ABOUT THIS EXERCISE> Find the line with "Pick the Зима season shortcut" in the records below. Output exactly from there until after the line with "The image size is (866, 519).", without pictures.

DATA EXTRACT>

┌────────

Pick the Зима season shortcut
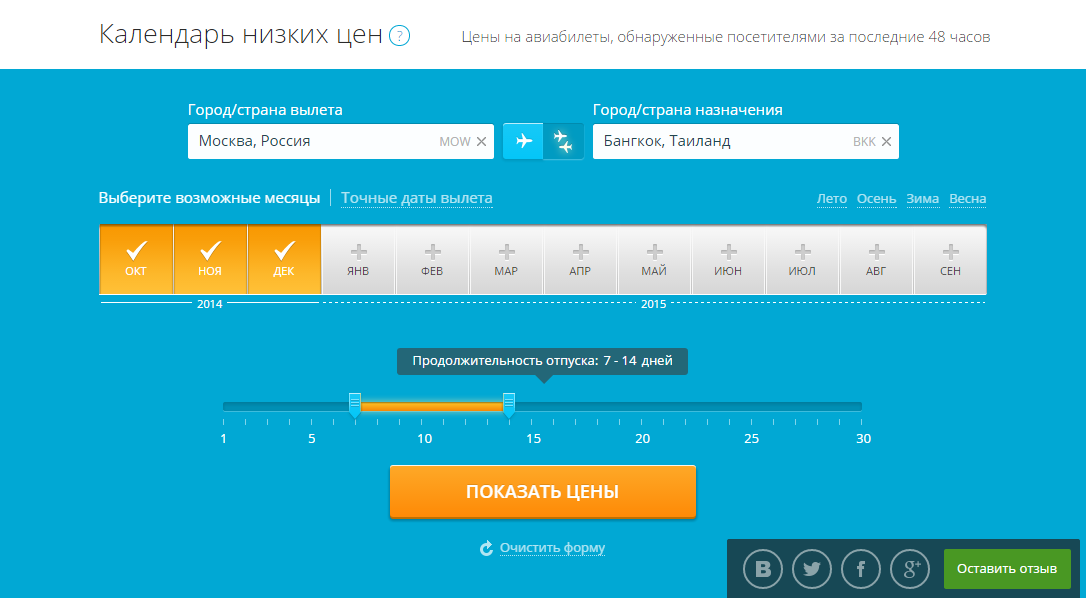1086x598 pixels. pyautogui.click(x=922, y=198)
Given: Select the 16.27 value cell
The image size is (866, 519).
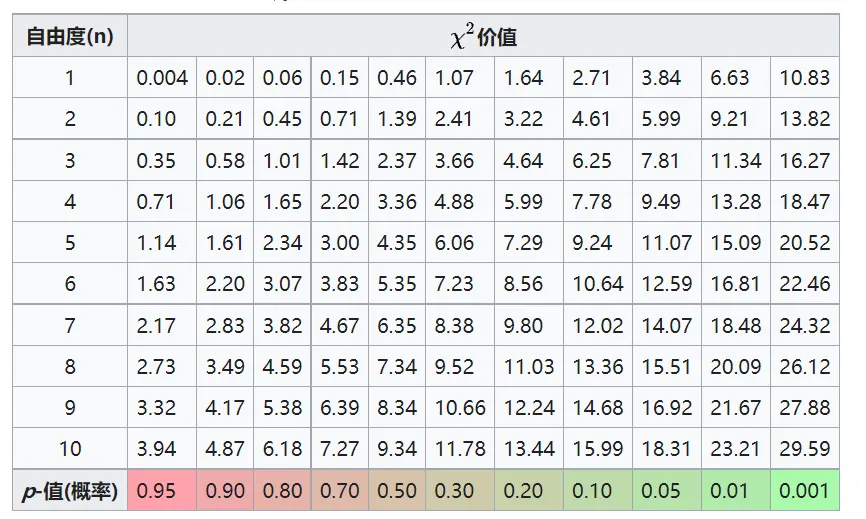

└────────
┌────────

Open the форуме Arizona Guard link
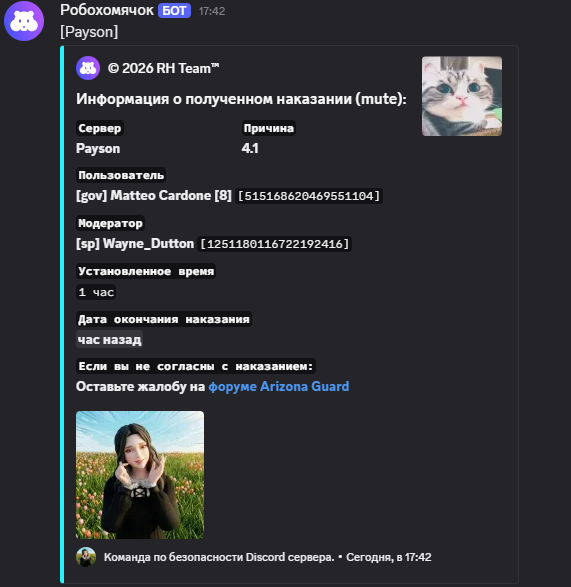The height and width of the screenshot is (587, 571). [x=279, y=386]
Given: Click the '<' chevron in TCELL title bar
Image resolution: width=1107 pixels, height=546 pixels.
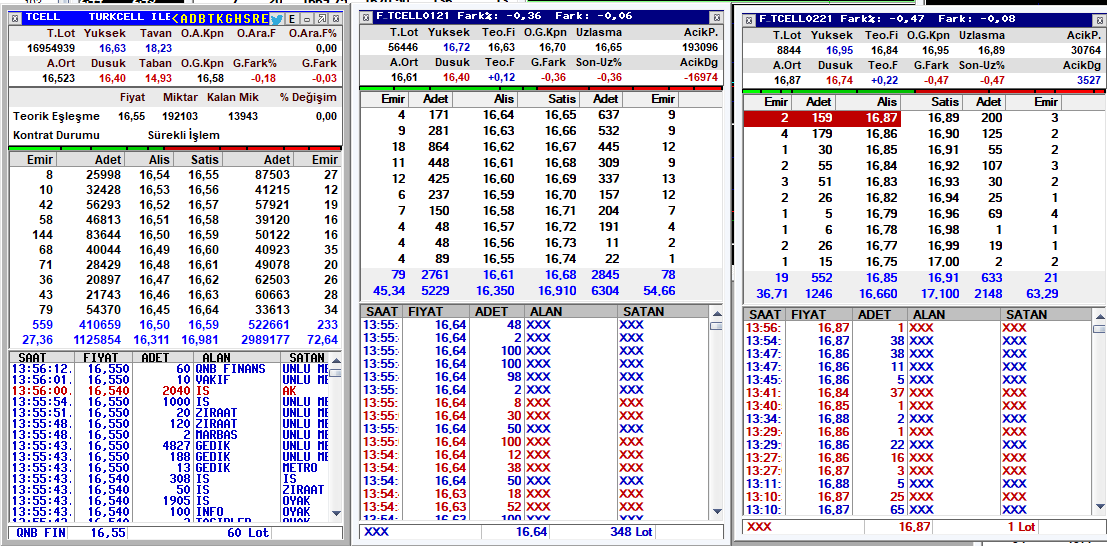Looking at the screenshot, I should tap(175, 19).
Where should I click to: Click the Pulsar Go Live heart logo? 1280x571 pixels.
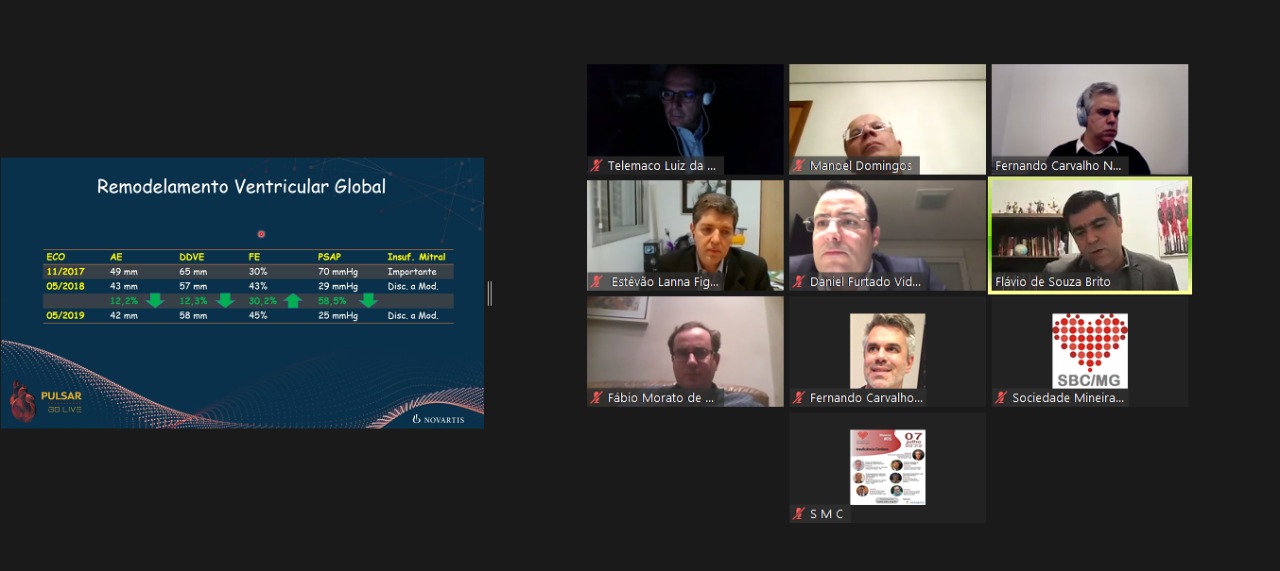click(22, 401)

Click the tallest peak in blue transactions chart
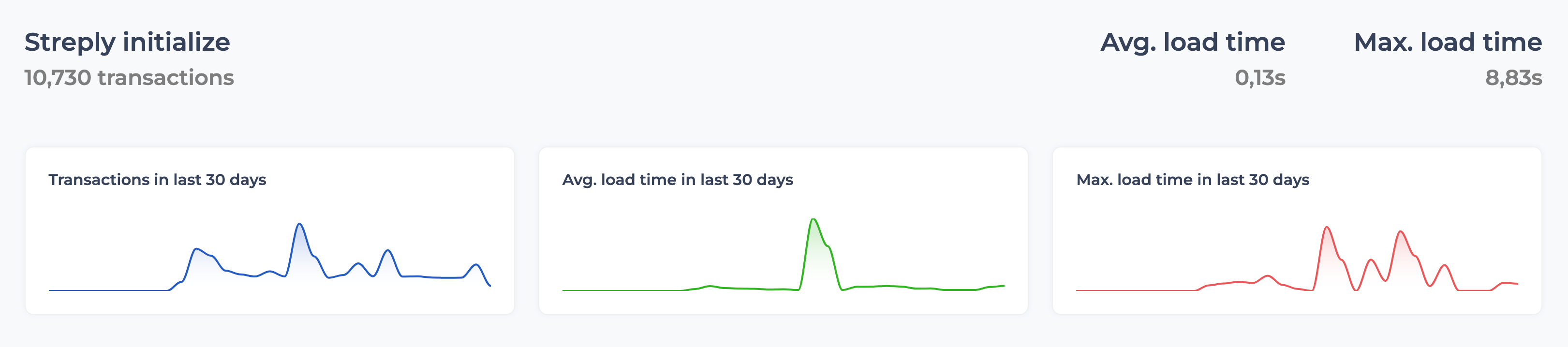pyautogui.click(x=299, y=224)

└────────

SOLUTION FOR THIS PROBLEM>
Pick the Зима season shortcut
1086x598 pixels. pyautogui.click(x=922, y=198)
Given: Select the 16.27 value cell
The image size is (866, 519).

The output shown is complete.